Mon Feb 6 13:39:33 CET 2006

Hi

On Mon, Feb 06, 2006 at 11:24:14AM +0100, Mauricio Alvarez wrote:
> Hi all
> 
> As a part of my academic research on architectures for video
> decoding I am doing some optimizations to the h.264 decoder for the ppc
> architecture using altivec, and I want to submit them back to the ffmpeg
> project.
> 
> I have implemented the following functions:
> - luma motion compensation for 8x8 and 4x4 pixels blocks
> - chroma motion compensation for 4x4 pixel blocks
> - inverse transforms: 8x8 and 4x4
> 
> i) for the 4x4 inverse transform I have implemented two versions: the
> first one, called ff_h264_idct_add_altivec, implements the transform
> with the same algorith as the c version. The second one is
> ff_h264_idct_add_altivec_mat which implements an optimized matrix
> multiply algorithm described in Chen paper [1]. In the altivec
> implementation the second (matrix) algorithm has a speed-up of 2.95 with
> respect to the C version while the first version has 1.55.
> 
> ii)The 8x8 luma motion compensation implementation with altivec has a
> 2.12 speed-up compared with the C version and the 4x4 has 1.30.
> 
> iii)The chroma 4x4 motion compensation has a speed-up of 1.85 again
> compared with the C version.
> 
> iv) I have performed a regresion test and the new optimizations passed
> it ok. Also I have decocoded some videos[2] coded with the JM and x264
> encoders at HD resolution and all of them decode well.
> The speed-ups for the sequences used is described in the next table:
> 
> Coding options:
> - resolution: 1920x1088p25,
> - profile: main, level: 5.0
> - qp for I,P slices: 22
> - qp for B slices: 24
> - coded sequence: I-P-B-B-P-B-B
> - direct mode: temporal
> - Weighted prediction
> 
> 
> sequence	ffmpeg-cvs	ffmpeg-patch
> 		time [s]	time [s]	speed-up
> pedestrian	11,89		10,15		17,14 %
> riverbed	19,11		17,73		7,78 %
> blue sky	11,33		10,13		11,85 %
> rush hour	12,34		11,24		9,79 %
> AVG						11,64 %
> 
> I hope the patch is OK for FFMPEG developers.
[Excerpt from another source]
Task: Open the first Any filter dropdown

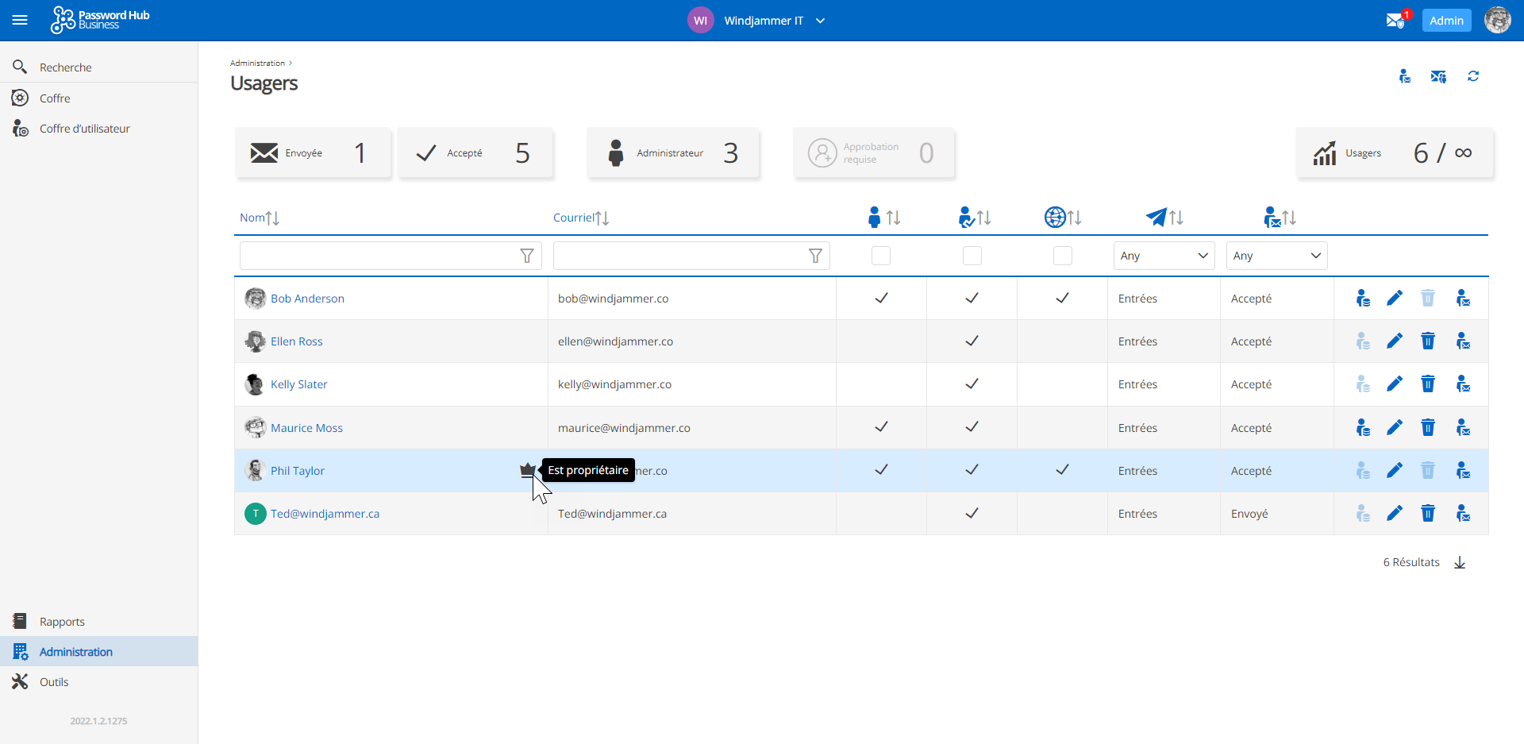Action: [x=1164, y=256]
Any comments or suggestion
> to improve the patch are welcome.
> 
> Mauricio Alvarez
> Department of Computer Architecture
> Universitat Polit?cnica de Catalunya
> Barcelona-Spain.
> 
> [1] Yen-Kuang Chen, Eric Q. Li, Xiaosong Zhou?, and Steven Ge.
> Implementation of H.264 Encoder and Decoder on Personal Computers.
> Journal of Visual Communication and Image Representation, July 2005.
> 
> [2] Mpeg test sequences at HD resolution
> http://www.ldv.ei.tum.de/liquid.php?page=70
> 

[...]
> +      } break;										
> +    }
> +  
> +    vector unsigned char vdst_mask = vec_lvsl(0, dst);

mixing declarations and statements, romain is this an issue for ppc-asm or do
all compilers which support ppc-asm support this too?

[...]

the patch is also full of tabs and trailing whitespace, whoever applies it
will have to run this through clean_diff ...

the mixed indention style is ugly too but the files are already in this
messed up mix so its ok, fixin the indention of the whole ppc/* should be
separate if we do it ...

[...]
> +  if ( (unsigned long)dst & 0xF){		/* unaligned access to dst for add */
> +
> +    switch ((unsigned long)dst % 16){    						

hmm why not &0xF in both?

[...]
> @@ -264,3 +816,5 @@ void dsputil_h264_init_ppc(DSPContext* c
>      // ... pending ...
>    }
>  }
> +
> +

hmm

[...]
> +    signed int ABCD[4] __attribute__((aligned(16)));

please use the new DECLARE_ALIGNED macros

[...]

romain please review and test, you are the ppc maintainer

-- 
Michael